** Source records **

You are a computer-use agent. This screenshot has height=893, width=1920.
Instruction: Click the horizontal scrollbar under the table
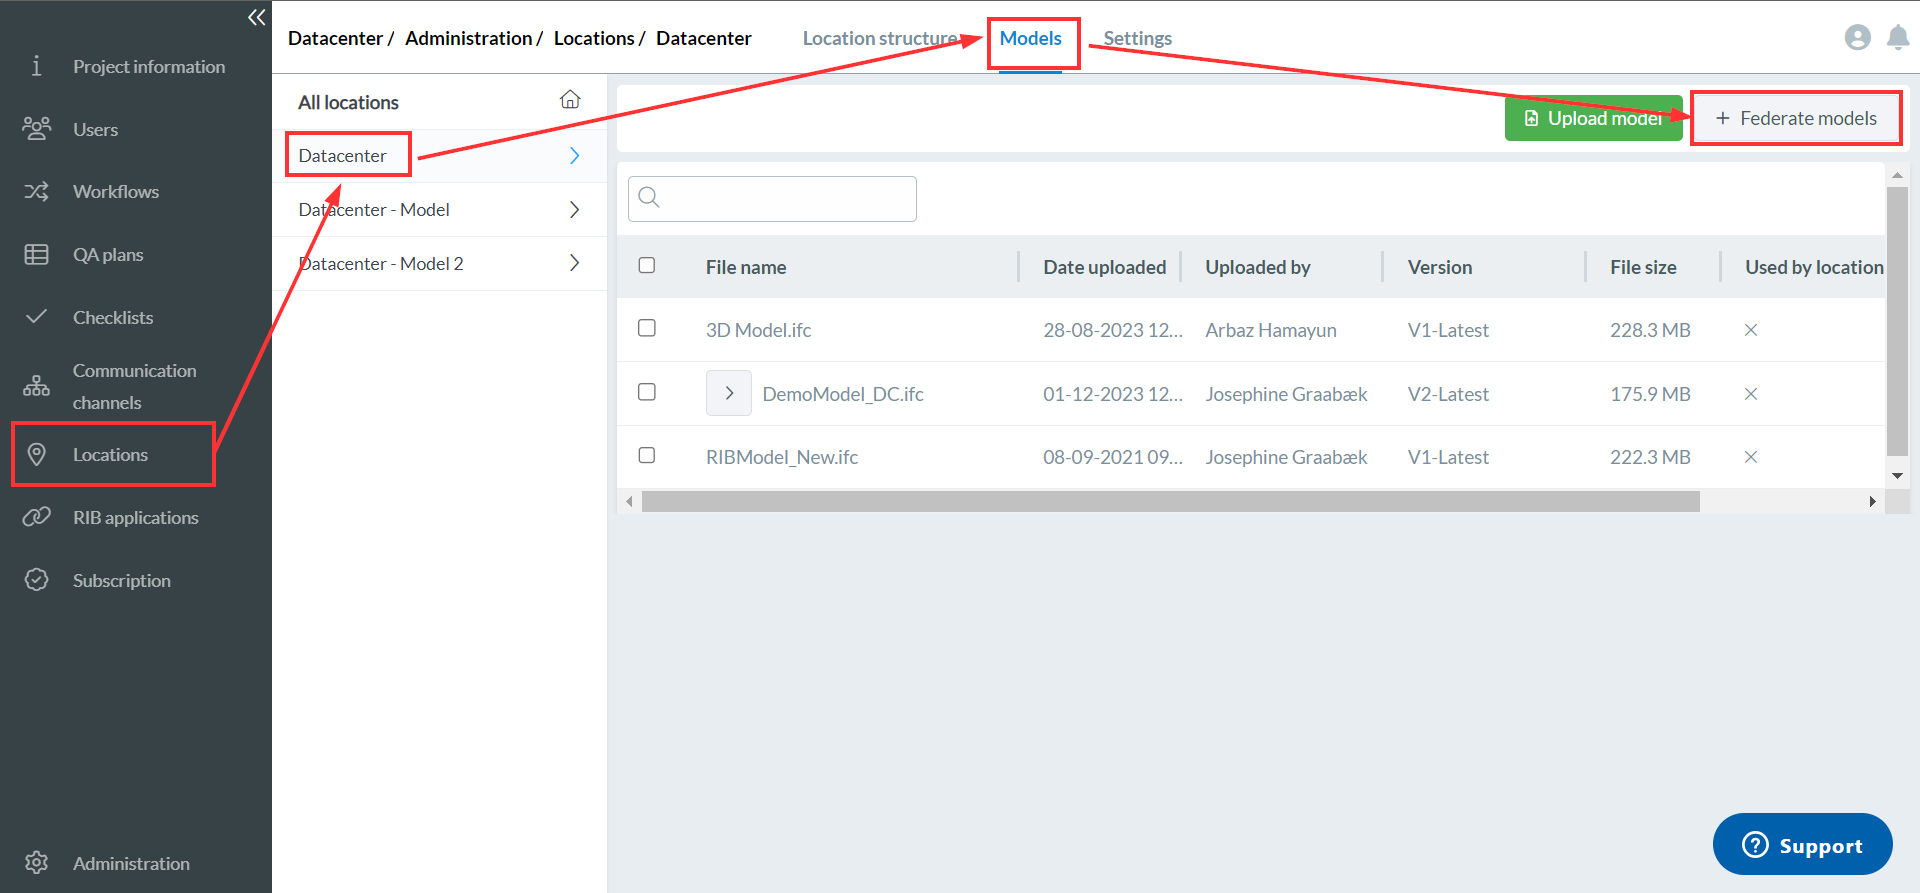[x=1170, y=501]
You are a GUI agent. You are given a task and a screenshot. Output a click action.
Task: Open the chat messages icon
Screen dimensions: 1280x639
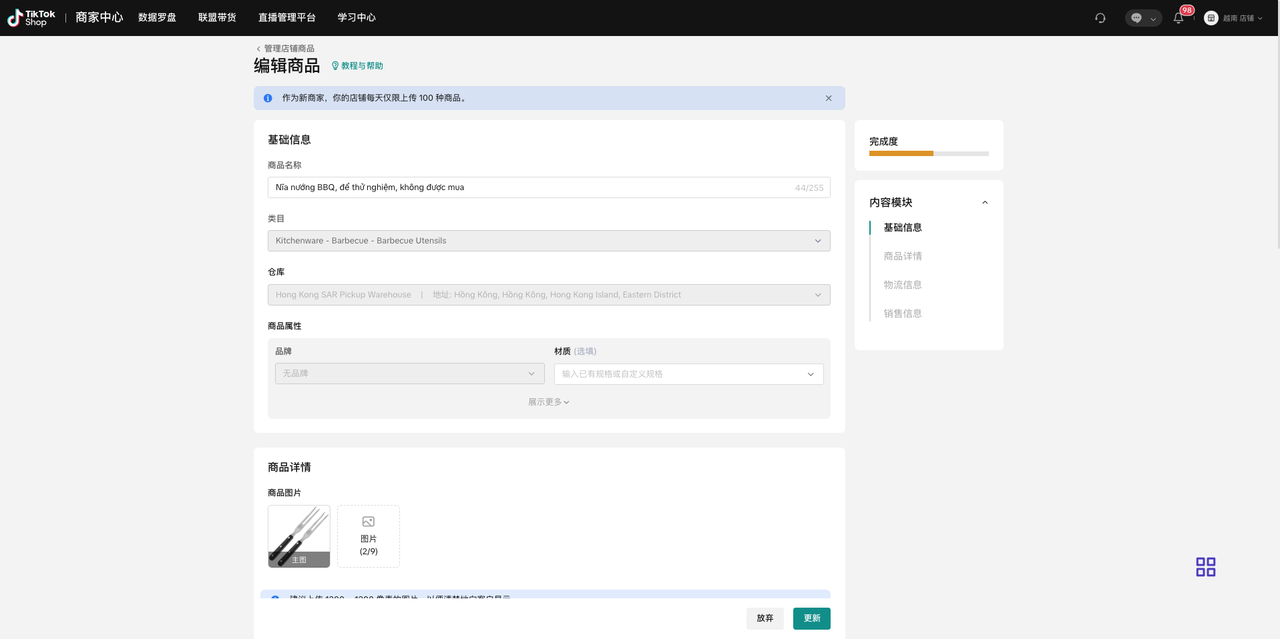pos(1137,18)
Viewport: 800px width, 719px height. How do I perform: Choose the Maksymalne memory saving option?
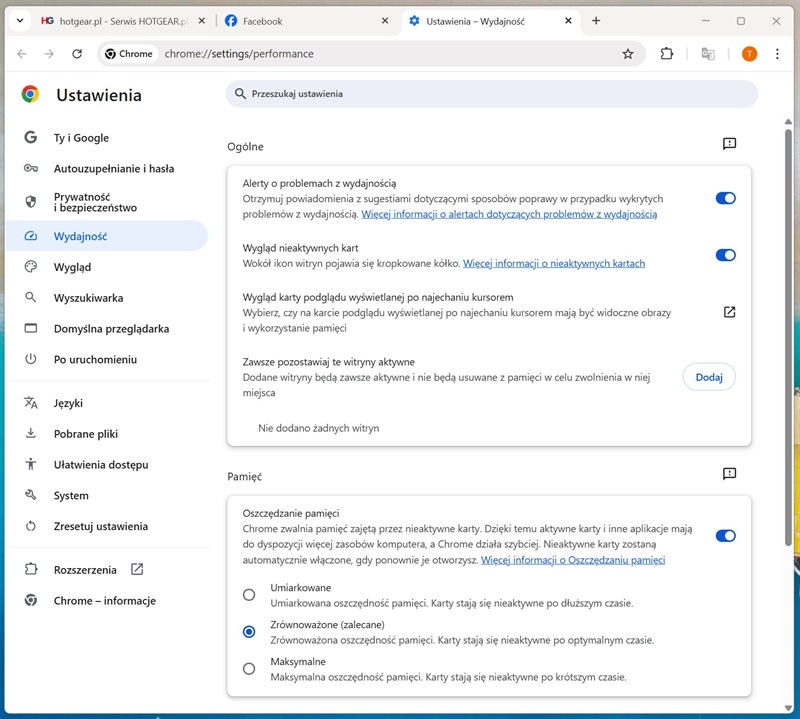(x=249, y=669)
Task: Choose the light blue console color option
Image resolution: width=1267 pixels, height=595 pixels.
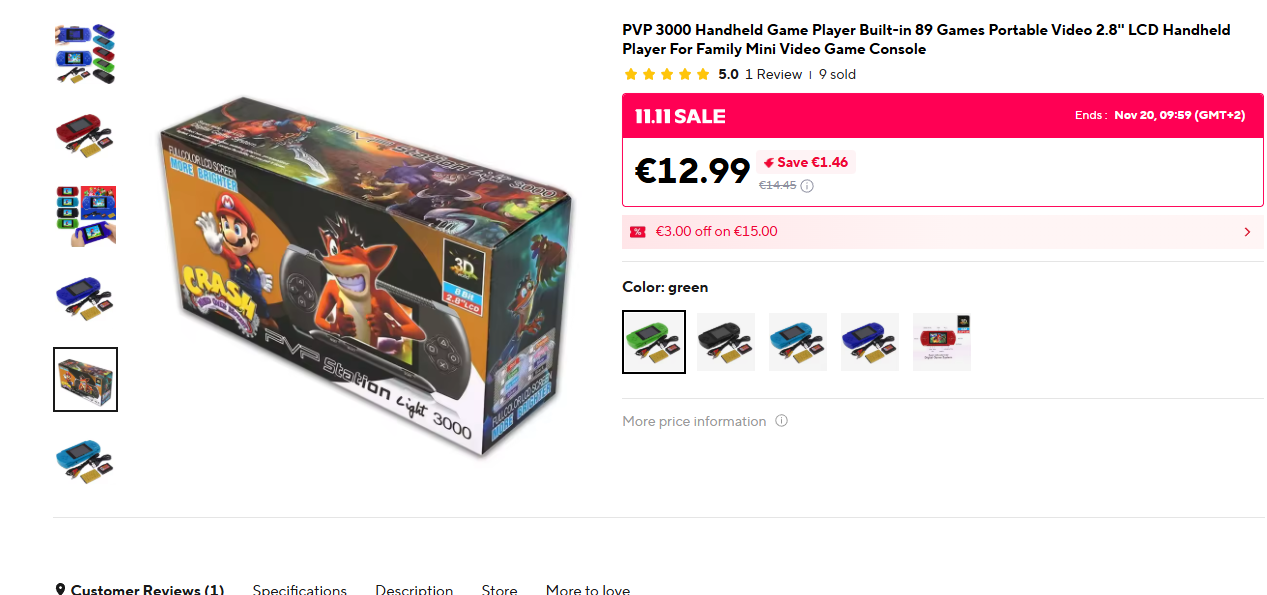Action: pos(798,342)
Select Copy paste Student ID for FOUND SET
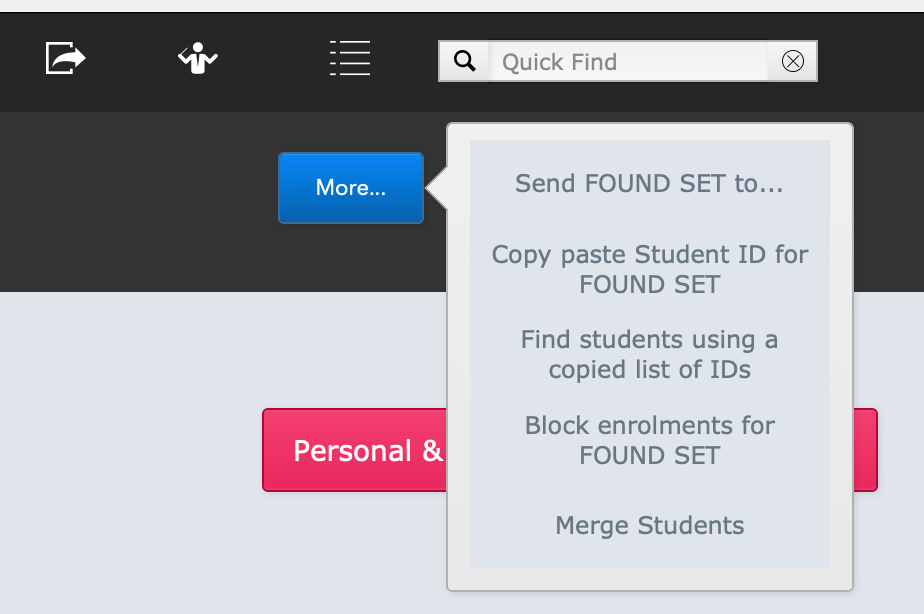924x614 pixels. point(649,269)
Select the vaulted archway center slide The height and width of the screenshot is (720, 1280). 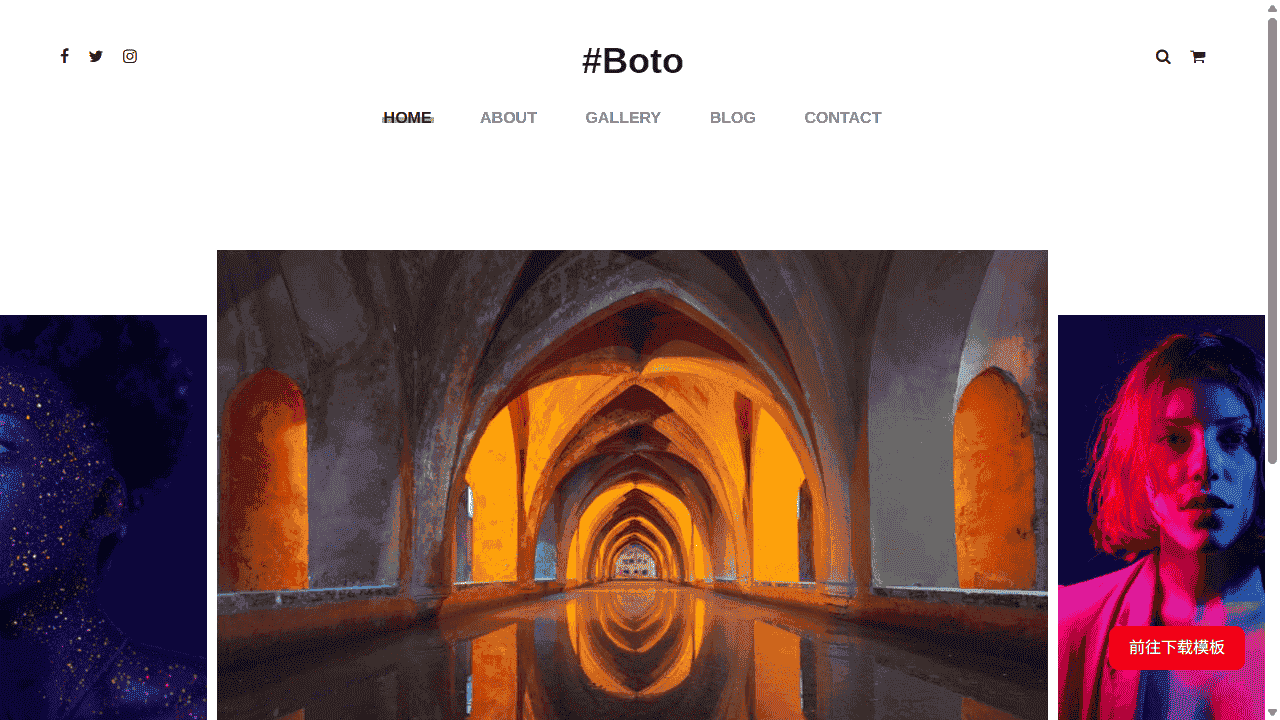[x=632, y=485]
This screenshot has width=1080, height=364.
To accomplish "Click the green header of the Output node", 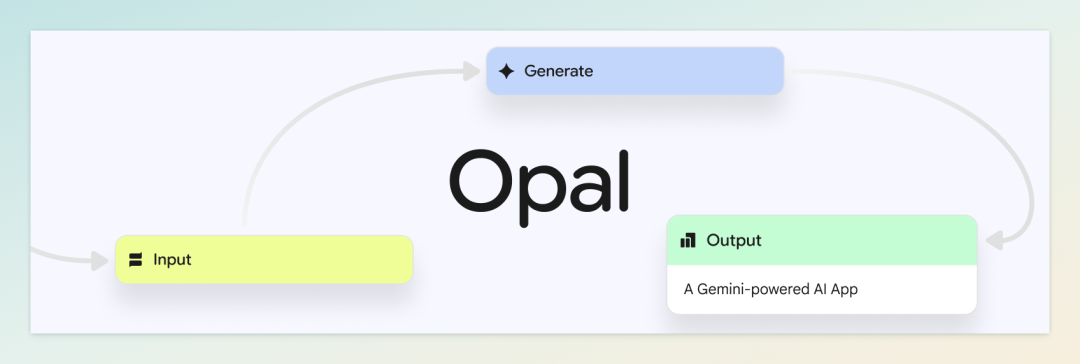I will tap(822, 240).
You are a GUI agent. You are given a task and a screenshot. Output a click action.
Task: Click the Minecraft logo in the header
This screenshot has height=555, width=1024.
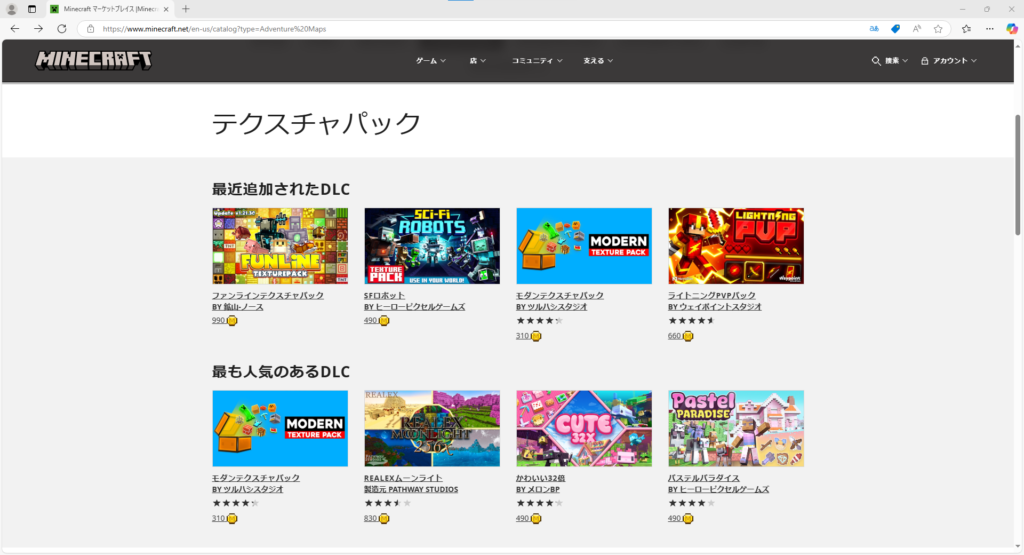(94, 60)
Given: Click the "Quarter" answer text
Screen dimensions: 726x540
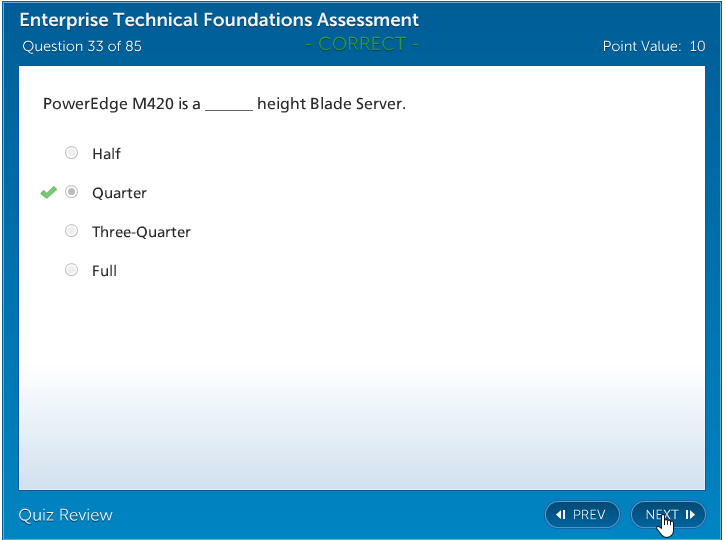Looking at the screenshot, I should pos(119,193).
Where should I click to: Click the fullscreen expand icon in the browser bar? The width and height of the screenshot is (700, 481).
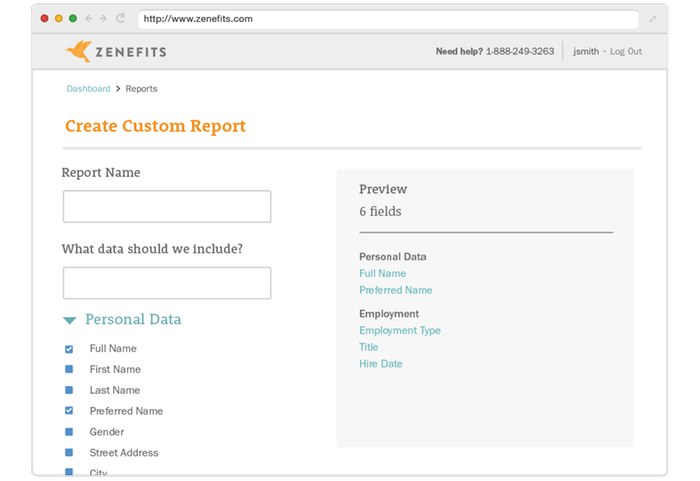point(652,19)
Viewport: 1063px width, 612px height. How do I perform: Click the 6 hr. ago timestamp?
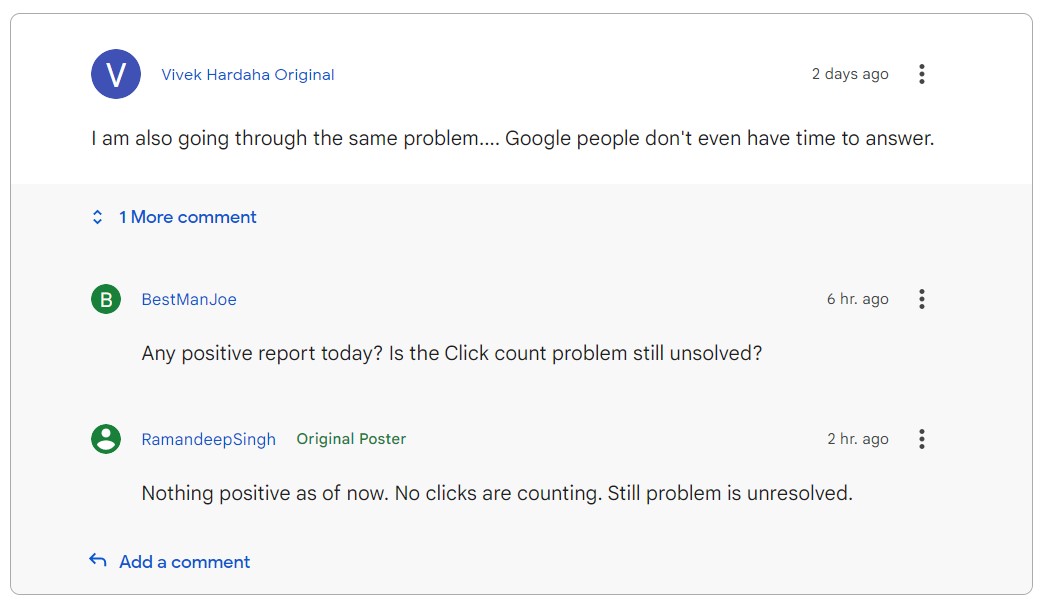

** The problem **
Your output should consist solely of the lines from the line containing "This screenshot has height=555, width=1024." through the end of the data above, copied exactly, with images removed.

** Result for this task **
This screenshot has height=555, width=1024.
(94, 60)
Given: Click the "Quarter" answer text
Screen dimensions: 726x540
Looking at the screenshot, I should pos(119,193).
Where should I click to: Click the fullscreen expand icon in the browser bar? The width and height of the screenshot is (700, 481).
point(652,19)
Viewport: 1063px width, 612px height. How do I perform: Click the 6 hr. ago timestamp?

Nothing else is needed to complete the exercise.